Cells linked together in collectives by L-CAMs form borders with other cells linked together in other collectives by N-CAMs. The borders result because the two kinds of molecules do not stick to each other. Edelman and his colleagues have shown that cells on one side of the border will subsequently change into more specialized cells of one kind, and those on the other side of the border will become specialized cells of another kind.
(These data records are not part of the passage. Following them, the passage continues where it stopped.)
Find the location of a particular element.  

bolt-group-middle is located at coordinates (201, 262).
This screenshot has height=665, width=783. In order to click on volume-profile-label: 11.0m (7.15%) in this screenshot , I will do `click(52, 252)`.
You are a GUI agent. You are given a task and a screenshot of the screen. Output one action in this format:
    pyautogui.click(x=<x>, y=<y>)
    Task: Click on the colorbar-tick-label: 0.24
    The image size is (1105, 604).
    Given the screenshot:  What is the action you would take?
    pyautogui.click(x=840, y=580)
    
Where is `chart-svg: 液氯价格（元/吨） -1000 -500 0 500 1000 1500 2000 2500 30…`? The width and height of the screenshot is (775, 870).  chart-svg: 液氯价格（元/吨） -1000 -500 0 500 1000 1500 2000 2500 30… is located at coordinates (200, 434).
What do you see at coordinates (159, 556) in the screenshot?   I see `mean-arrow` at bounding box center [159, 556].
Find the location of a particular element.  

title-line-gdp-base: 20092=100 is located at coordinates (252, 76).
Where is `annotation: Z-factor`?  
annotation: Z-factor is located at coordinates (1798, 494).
Throughout embryonic development, borders are formed between cells that are linked together with different CAMs, and following border formation the cells specialize. As the cells differentiate further, new CAM borders are formed before new changes are introduced by signals from the cell groups to the genes that activate both CAMs and the genes that specify cell specialization. Depending on the past history of the two cell groups, signals exchanged at the border between collections of N-CAM and L-CAM cells will determine the subsequent formation of very different kinds of cells on each side of the border. (Recently a chemical signal that activates CAM production has been identified.)
The function of the border between cell groups with different CAMs thus depends on the context—the surrounding cells, and the past history of the cells. In general, moreover, the rules governing CAM response are similar both for the neurons of the brain and for other body structures. Because the borders of cell collectives depend on dynamics of movement, there will be individual variations that are not determined just by genes and whose diversity will ensure that different brains would have different structures. Yet the general patterns formed and the broadly similar sequences of embryonic development would account for the fact that the individual brains of members of a species resemble one another.